How does Make It Even handle multiple currencies on a group trip?
Each expense is logged in the currency it was paid in. Make It Even fetches that day's exchange rate and locks it to the expense permanently. All balances are displayed in your group's chosen base currency. Rates never retroactively update, so your final settlement reflects actual costs.
What if someone pays for part of an expense and someone else pays for the rest?
Log it as a single expense with multiple payers. Enter each payer's contribution separately, set the participants and split method, and Make It Even calculates each person's net obligation correctly.
How do I handle a group trip expense that only some people participated in?
When adding the expense, set only the people who actually participated as members of the split. The others' balances won't be affected. This is the right approach for any sub-group activity—day trips, optional excursions, meals where not everyone joined.
What's the best way to settle up after a group trip?

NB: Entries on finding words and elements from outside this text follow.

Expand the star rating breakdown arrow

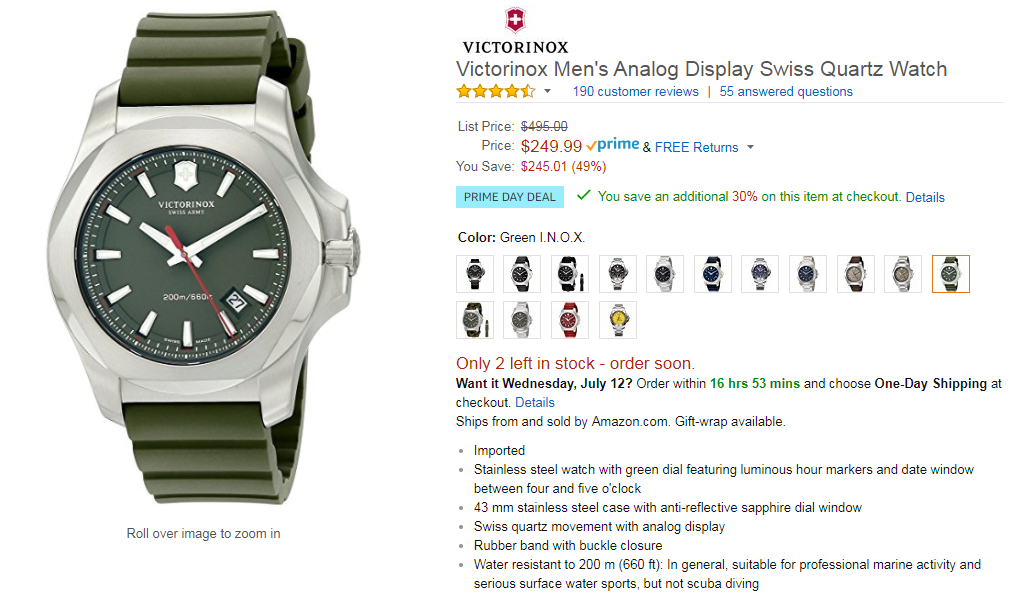548,92
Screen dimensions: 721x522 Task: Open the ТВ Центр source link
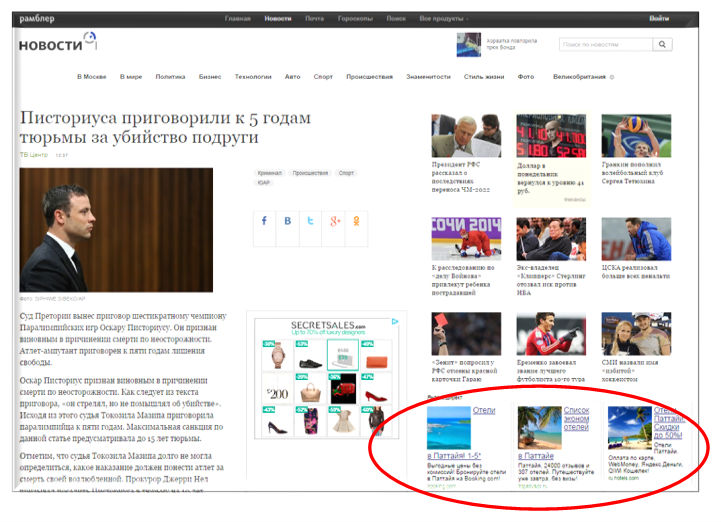coord(33,155)
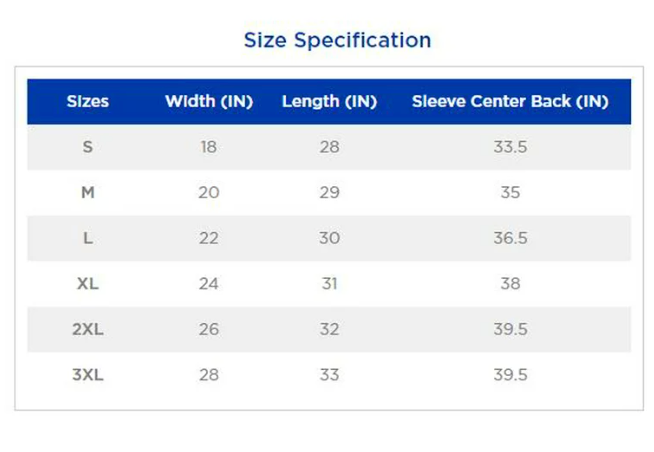Click the Sizes column header
Screen dimensions: 654x452
pyautogui.click(x=88, y=101)
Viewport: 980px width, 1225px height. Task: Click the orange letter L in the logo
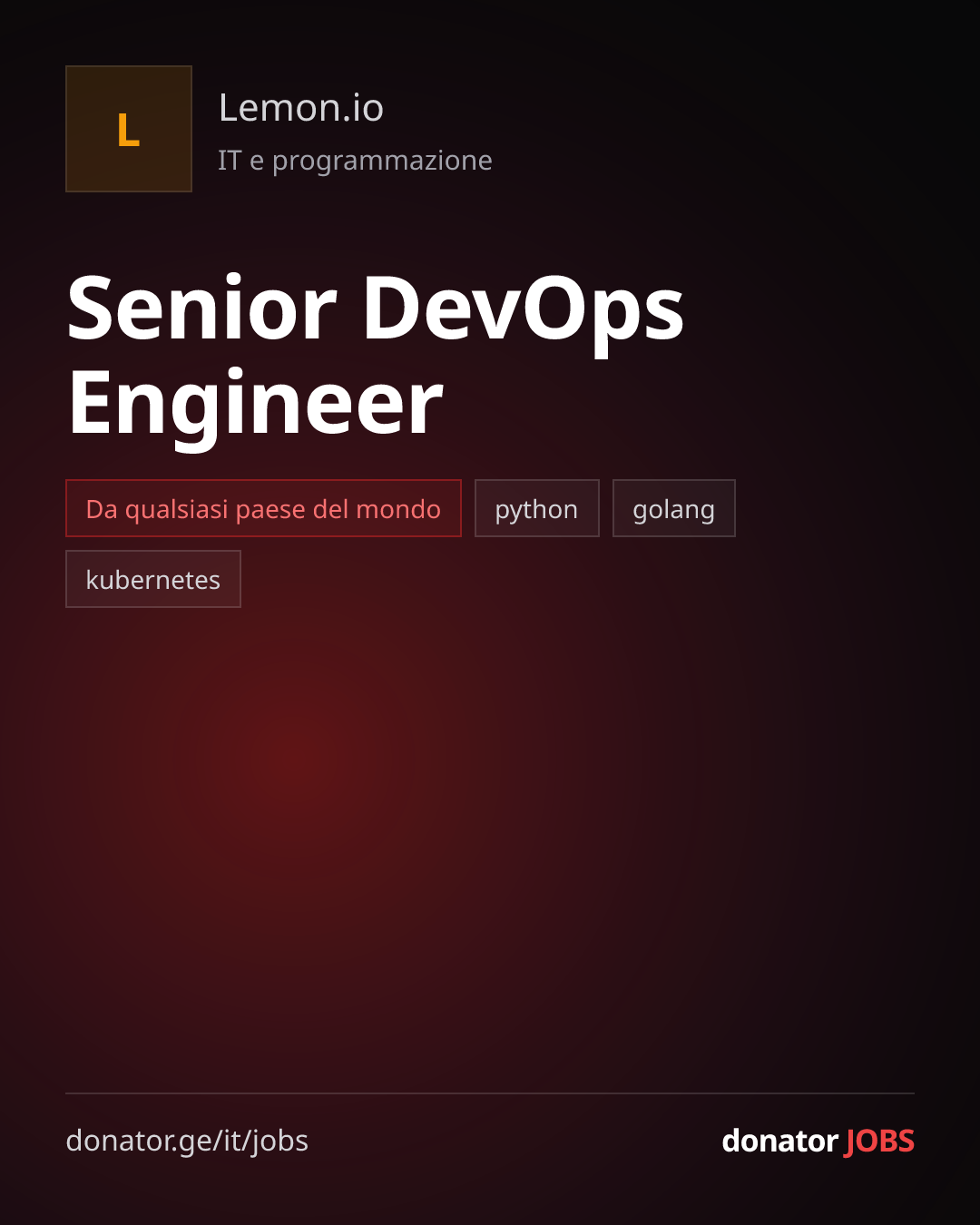pos(128,131)
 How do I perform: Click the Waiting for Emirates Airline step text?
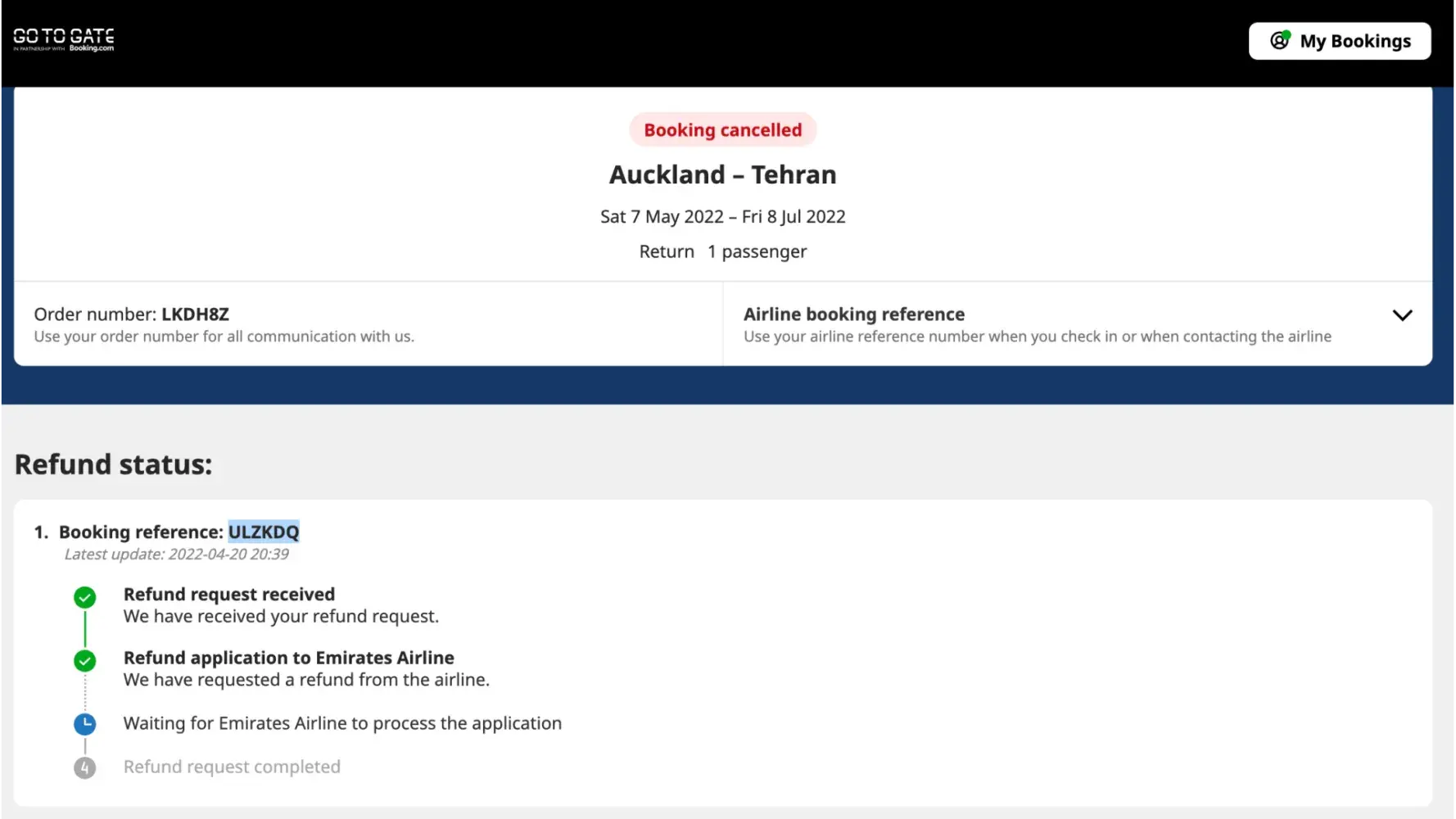tap(342, 724)
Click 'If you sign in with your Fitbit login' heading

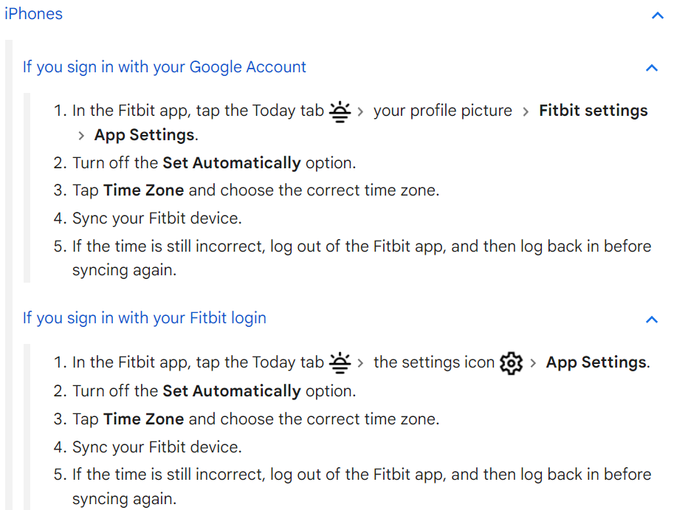coord(144,318)
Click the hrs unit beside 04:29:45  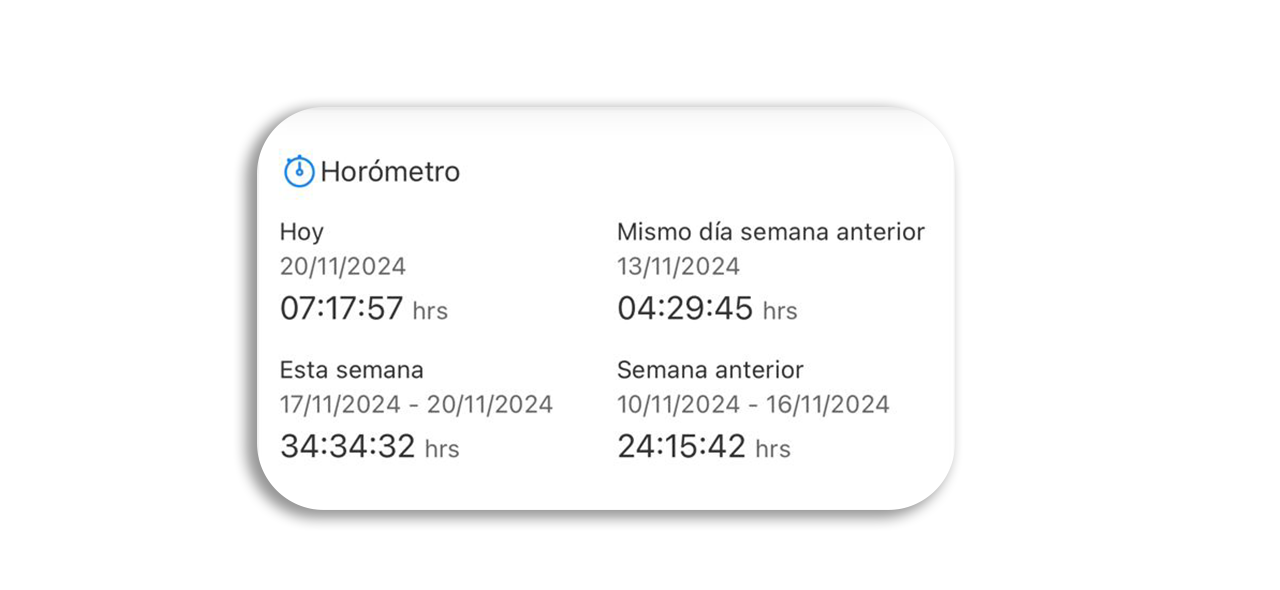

Check the group's balance summary after all expenses are logged. Make It Even calculates the minimum number of payments needed to settle all balances. Use the built-in PayPal, Venmo, or Cash App links to send and request money, then mark each settlement complete in the app.
Does it matter which currency I set as the base currency for a trip group?
Use the currency most people in the group think in—usually the home currency of most travelers. It only affects how balances are displayed; the math is the same regardless. You can't change it after expenses are logged, so decide before the trip.